The #1 Fact to Know Before Confronting a Family Member
Should you confront a family member who hurt you?
Posted Mar 11, 2018
This is an important message to those of us who have been harmed by a family member who has never apologized, felt remorse, owned up, or oriented to the reality of the harm they've done. Perhaps the injury occurred recently--or decades ago.
The most urgent issues—those where we feel most desperate to be heard and understood—pertain to violations of trust by people we have most relied on. Often in my work as a therapist, the harmed party wants to confront the wrong-doer, often a parent or other family member, in the hope of receiving a heartfelt apology.

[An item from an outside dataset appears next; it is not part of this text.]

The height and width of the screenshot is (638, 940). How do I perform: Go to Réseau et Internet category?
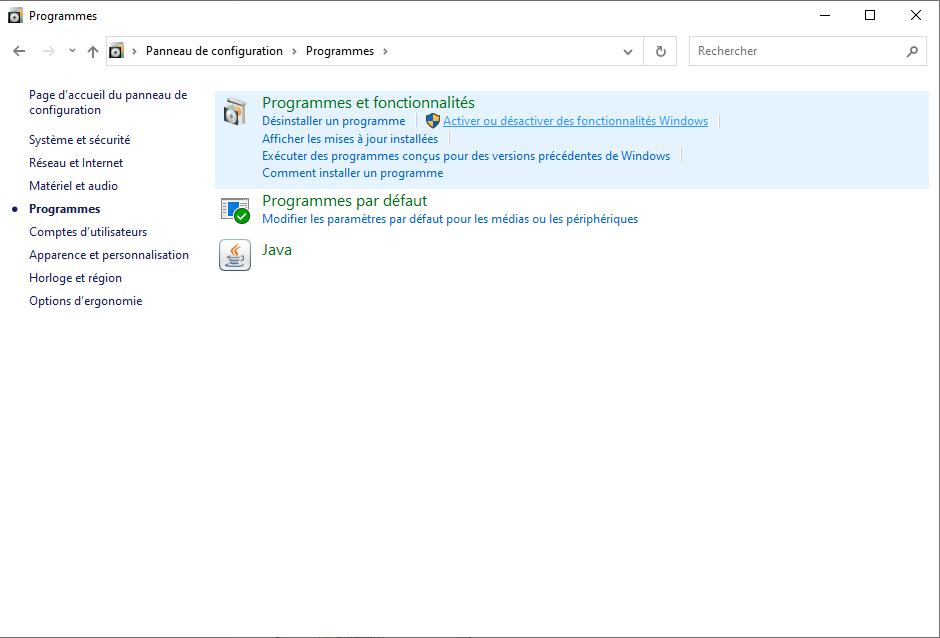pyautogui.click(x=76, y=163)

A heartfelt apology is one that would include a clear acknowledgment of harm that was disregarded at the time, and validation for the fact that certain events or communications occurred and were emotionally damaging to the hurt party.
Instead of the longed-for outcome, the harmed party may end up feeling re-traumatized. Most people who commit serious harm never get to the point where they can admit to their harmful actions, much less apologize and aim to repair them. Their shame leads to denial and self-deception that overrides their ability to orient toward reality. No person can be more honest with us than they can be with their own self.
Before you open up a conversation with a person who has harmed you, keep in mind that protecting yourself comes first. Reduce your expectations to zero for getting the response you want and deserve. Speak your truths because you need to speak for your own self—because this is the ground you want to stand on, irrespective of whatever response you receive.
A heartfelt apology is unlikely to be forthcoming, now or ever.No individual will feel accountable and genuinely remorseful—no matter how well you communicate—if doing so threatens to define him or her in an unacceptable or intolerable way.
As I explain in Why Won't You Apologize, the other person’s willingness to own up to harmful deeds has nothing to do with how much she or he does or doesn’t love you. Rather the capacity to take responsibility, feel empathy and remorse, and offer a meaningful apology is related to how much self-love and self-respect that person has available. We don’t have the power to bestow these traits on anyone but ourselves.